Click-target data
************
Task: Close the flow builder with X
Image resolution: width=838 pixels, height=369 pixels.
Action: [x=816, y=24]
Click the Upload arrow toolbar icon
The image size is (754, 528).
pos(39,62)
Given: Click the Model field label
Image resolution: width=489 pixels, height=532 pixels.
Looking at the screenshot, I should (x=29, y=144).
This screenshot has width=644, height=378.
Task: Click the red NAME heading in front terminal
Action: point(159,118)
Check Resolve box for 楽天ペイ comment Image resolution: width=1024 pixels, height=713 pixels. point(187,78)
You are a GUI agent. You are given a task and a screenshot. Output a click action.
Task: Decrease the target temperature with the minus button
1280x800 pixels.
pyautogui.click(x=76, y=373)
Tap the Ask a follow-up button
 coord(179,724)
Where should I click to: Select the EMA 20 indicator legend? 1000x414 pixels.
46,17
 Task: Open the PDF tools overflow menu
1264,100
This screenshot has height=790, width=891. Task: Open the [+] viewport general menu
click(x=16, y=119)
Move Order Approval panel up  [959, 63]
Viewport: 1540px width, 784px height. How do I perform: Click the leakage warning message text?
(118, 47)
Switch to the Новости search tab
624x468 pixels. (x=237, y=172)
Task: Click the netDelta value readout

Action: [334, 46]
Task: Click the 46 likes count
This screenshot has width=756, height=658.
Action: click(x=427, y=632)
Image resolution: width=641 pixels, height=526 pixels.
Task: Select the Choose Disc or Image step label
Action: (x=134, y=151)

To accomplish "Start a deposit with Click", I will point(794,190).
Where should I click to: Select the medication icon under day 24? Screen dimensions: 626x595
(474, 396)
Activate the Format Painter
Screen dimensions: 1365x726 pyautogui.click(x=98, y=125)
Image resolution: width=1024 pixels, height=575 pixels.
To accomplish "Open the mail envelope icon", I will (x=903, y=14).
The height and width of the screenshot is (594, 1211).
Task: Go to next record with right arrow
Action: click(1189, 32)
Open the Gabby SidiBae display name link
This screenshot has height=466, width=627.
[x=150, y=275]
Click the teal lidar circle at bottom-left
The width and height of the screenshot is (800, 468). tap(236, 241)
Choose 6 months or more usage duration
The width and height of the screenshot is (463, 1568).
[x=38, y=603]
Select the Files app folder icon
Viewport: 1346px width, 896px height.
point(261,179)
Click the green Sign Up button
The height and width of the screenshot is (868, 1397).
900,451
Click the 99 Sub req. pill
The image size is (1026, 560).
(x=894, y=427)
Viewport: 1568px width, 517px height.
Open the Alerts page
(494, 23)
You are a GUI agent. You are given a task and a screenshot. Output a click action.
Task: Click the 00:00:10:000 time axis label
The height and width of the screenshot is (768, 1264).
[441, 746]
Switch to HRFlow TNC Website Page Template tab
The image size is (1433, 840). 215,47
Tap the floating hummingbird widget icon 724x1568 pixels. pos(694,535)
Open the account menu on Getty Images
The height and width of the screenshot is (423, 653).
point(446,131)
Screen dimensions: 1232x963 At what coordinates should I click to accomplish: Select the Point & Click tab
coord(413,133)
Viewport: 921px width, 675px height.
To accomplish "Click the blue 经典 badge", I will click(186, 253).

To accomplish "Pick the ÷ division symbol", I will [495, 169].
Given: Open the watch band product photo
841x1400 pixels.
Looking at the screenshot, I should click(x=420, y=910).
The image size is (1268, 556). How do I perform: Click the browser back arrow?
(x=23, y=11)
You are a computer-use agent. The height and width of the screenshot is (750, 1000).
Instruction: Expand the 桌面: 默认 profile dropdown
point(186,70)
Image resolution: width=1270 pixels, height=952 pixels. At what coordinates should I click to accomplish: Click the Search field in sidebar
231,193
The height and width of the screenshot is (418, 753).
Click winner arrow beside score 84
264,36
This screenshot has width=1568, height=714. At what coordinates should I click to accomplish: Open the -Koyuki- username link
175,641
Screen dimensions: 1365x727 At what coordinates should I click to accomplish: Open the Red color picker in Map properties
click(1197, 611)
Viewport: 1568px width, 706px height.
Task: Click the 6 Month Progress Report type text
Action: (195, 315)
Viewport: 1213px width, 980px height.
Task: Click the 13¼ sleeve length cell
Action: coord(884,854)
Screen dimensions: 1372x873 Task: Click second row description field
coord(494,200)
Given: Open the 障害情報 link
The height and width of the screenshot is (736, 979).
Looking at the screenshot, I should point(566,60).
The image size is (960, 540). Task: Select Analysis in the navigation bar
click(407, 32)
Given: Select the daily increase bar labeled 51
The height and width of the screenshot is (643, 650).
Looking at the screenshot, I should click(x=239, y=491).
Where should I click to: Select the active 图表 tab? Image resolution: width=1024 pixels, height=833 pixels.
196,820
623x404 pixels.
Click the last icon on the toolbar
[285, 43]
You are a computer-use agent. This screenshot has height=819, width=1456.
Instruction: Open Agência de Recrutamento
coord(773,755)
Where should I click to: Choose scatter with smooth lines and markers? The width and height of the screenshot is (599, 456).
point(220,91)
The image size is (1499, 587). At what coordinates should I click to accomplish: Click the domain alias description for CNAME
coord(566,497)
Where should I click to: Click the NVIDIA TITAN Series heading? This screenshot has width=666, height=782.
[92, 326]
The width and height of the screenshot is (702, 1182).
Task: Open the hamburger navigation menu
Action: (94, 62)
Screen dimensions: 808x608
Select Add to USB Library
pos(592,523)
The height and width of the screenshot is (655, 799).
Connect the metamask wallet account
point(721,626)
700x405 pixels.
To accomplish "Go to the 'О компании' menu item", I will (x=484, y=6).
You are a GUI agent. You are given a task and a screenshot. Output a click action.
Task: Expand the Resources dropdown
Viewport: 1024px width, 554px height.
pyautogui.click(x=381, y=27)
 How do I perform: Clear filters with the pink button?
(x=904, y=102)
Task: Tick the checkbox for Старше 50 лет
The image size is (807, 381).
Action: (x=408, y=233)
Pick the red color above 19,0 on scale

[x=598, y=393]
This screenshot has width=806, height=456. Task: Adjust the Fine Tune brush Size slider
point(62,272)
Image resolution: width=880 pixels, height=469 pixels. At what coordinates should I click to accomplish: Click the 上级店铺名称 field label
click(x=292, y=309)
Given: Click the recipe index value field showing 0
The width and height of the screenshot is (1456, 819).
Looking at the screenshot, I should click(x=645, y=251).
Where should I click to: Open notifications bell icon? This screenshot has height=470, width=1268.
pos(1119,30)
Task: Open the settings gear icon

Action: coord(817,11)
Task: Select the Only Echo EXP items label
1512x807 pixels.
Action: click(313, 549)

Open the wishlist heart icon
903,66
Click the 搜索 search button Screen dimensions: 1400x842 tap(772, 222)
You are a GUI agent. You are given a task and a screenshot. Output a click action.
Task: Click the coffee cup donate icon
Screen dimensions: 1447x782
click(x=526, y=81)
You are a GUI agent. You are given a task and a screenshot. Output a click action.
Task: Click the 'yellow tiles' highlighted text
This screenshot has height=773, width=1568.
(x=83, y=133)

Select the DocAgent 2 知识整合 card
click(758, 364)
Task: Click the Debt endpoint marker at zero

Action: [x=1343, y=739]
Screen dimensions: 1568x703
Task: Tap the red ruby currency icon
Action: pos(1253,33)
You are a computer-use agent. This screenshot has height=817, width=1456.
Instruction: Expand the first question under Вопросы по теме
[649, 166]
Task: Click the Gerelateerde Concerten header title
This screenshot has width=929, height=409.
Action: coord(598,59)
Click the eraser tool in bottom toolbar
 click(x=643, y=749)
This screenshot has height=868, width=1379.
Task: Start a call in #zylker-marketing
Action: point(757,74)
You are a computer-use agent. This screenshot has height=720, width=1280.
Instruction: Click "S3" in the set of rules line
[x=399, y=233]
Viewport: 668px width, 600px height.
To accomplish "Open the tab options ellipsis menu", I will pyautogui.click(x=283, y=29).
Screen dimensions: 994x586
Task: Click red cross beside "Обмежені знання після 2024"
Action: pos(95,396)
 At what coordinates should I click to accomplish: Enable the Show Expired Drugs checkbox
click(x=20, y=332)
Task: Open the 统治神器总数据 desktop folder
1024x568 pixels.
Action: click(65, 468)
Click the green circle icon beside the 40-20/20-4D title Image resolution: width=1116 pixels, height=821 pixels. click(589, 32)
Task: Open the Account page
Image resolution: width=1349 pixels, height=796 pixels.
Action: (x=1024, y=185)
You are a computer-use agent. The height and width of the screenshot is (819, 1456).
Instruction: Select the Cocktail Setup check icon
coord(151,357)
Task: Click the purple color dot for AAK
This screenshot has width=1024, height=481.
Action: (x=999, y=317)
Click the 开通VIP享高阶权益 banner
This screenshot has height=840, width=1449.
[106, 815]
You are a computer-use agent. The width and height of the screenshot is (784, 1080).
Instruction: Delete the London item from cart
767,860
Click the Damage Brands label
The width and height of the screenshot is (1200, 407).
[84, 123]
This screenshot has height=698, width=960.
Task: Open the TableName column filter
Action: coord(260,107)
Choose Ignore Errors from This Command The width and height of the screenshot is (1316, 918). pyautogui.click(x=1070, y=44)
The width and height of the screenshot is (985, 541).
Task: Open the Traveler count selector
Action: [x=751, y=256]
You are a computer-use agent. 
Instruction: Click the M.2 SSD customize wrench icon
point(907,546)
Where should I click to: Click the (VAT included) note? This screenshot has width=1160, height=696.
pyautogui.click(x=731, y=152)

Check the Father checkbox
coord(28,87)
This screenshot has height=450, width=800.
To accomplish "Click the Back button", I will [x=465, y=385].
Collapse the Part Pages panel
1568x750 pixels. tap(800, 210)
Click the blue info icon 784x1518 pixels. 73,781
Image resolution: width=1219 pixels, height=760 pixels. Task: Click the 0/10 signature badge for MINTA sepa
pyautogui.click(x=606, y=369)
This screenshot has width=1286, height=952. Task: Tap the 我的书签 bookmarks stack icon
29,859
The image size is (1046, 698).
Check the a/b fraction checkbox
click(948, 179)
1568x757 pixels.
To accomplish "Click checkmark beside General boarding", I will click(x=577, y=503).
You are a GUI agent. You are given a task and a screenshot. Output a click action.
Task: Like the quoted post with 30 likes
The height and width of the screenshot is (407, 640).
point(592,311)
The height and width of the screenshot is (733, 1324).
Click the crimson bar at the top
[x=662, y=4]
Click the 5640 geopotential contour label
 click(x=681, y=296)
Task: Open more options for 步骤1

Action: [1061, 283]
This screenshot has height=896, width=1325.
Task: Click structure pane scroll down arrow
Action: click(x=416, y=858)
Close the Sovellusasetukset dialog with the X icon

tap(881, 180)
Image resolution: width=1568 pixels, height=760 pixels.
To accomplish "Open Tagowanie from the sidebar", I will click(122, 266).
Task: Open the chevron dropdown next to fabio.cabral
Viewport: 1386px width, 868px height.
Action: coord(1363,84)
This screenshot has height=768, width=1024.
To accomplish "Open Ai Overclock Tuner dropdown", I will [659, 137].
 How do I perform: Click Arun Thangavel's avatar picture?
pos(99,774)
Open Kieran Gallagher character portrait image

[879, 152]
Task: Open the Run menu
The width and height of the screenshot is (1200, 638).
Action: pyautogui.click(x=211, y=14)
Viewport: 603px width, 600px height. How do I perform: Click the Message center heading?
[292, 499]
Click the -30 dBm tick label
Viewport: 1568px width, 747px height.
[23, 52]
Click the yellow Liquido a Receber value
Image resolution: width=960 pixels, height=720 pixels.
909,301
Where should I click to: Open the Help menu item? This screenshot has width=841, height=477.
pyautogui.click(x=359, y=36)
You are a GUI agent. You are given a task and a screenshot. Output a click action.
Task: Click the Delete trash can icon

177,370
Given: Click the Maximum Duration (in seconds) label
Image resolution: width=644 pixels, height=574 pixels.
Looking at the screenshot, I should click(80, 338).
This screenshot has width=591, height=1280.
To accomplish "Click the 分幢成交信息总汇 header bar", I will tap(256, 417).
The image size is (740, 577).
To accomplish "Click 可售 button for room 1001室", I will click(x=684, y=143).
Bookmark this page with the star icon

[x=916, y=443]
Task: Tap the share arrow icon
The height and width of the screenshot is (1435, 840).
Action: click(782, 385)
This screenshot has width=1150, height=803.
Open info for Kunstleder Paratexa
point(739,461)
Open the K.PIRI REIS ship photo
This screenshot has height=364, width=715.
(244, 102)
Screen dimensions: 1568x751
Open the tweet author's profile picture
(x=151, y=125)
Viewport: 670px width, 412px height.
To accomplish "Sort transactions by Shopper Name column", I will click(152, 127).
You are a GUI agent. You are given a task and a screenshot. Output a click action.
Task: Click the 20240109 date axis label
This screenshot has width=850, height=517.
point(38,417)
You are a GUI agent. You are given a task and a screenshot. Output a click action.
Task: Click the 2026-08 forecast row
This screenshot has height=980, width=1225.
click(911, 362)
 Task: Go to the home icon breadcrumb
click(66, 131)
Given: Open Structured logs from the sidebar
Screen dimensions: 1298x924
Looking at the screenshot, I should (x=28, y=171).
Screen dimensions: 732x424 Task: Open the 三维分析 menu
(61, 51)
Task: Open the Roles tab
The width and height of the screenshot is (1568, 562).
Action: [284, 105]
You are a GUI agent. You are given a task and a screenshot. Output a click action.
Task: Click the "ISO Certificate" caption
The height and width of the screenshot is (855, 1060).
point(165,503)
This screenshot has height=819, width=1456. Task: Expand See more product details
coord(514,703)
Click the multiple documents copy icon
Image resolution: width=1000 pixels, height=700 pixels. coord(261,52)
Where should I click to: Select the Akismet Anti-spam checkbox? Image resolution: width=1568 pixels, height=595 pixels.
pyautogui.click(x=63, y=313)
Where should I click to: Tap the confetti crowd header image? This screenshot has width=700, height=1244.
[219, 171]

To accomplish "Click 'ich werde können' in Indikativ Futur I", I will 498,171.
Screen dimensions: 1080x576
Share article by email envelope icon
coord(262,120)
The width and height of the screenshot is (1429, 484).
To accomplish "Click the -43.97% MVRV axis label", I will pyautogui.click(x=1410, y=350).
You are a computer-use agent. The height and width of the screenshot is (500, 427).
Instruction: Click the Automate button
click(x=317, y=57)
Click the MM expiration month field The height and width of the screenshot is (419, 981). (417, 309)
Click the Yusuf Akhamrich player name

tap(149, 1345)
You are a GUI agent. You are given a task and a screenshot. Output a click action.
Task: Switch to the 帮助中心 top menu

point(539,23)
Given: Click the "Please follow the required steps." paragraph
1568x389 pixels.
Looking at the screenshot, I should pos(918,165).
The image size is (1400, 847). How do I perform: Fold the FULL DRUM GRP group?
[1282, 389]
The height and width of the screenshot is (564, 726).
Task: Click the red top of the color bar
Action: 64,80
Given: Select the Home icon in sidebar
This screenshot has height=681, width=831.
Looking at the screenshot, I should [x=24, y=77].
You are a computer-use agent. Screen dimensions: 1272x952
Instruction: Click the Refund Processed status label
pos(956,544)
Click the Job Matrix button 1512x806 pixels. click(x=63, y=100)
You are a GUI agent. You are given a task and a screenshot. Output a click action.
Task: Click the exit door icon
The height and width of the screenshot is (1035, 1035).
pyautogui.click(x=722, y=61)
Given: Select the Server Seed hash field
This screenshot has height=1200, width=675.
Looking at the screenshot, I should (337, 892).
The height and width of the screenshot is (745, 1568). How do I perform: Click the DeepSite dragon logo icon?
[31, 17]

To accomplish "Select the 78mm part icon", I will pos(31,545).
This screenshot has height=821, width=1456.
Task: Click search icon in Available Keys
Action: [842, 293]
************
GIVEN REQUEST:
Could you repeat the items above word for word, starting at the line that contains "Where should I click to: Open notifications" and stopping after the line that contains "Click the green circle", with both of those lines included?

SOLUTION:
Where should I click to: Open notifications bell icon? This screenshot has height=470, width=1268.
pos(1119,30)
Task: Open the settings gear icon

Action: coord(817,11)
Task: Select the Only Echo EXP items label
1512x807 pixels.
Action: click(313, 549)

Open the wishlist heart icon
903,66
Click the 搜索 search button Screen dimensions: 1400x842 tap(772, 222)
You are a GUI agent. You are given a task and a screenshot. Output a click action.
Task: Click the coffee cup donate icon
Screen dimensions: 1447x782
click(x=526, y=81)
You are a GUI agent. You are given a task and a screenshot. Output a click action.
Task: Click the 'yellow tiles' highlighted text
This screenshot has height=773, width=1568.
(x=83, y=133)

Select the DocAgent 2 知识整合 card
click(758, 364)
Task: Click the Debt endpoint marker at zero

Action: [x=1343, y=739]
Screen dimensions: 1568x703
Task: Tap the red ruby currency icon
Action: pos(1253,33)
You are a computer-use agent. This screenshot has height=817, width=1456.
Instruction: Expand the first question under Вопросы по теме
[649, 166]
Task: Click the Gerelateerde Concerten header title
This screenshot has width=929, height=409.
Action: coord(598,59)
Click the eraser tool in bottom toolbar
 click(x=643, y=749)
This screenshot has height=868, width=1379.
Task: Start a call in #zylker-marketing
Action: point(757,74)
You are a computer-use agent. This screenshot has height=720, width=1280.
Instruction: Click "S3" in the set of rules line
[x=399, y=233]
Viewport: 668px width, 600px height.
To accomplish "Open the tab options ellipsis menu", I will pyautogui.click(x=283, y=29).
Screen dimensions: 994x586
Task: Click red cross beside "Обмежені знання після 2024"
Action: pos(95,396)
 At what coordinates should I click to accomplish: Enable the Show Expired Drugs checkbox
click(x=20, y=332)
Task: Open the 统治神器总数据 desktop folder
1024x568 pixels.
Action: click(65, 468)
Click the green circle icon beside the 40-20/20-4D title Image resolution: width=1116 pixels, height=821 pixels. click(589, 32)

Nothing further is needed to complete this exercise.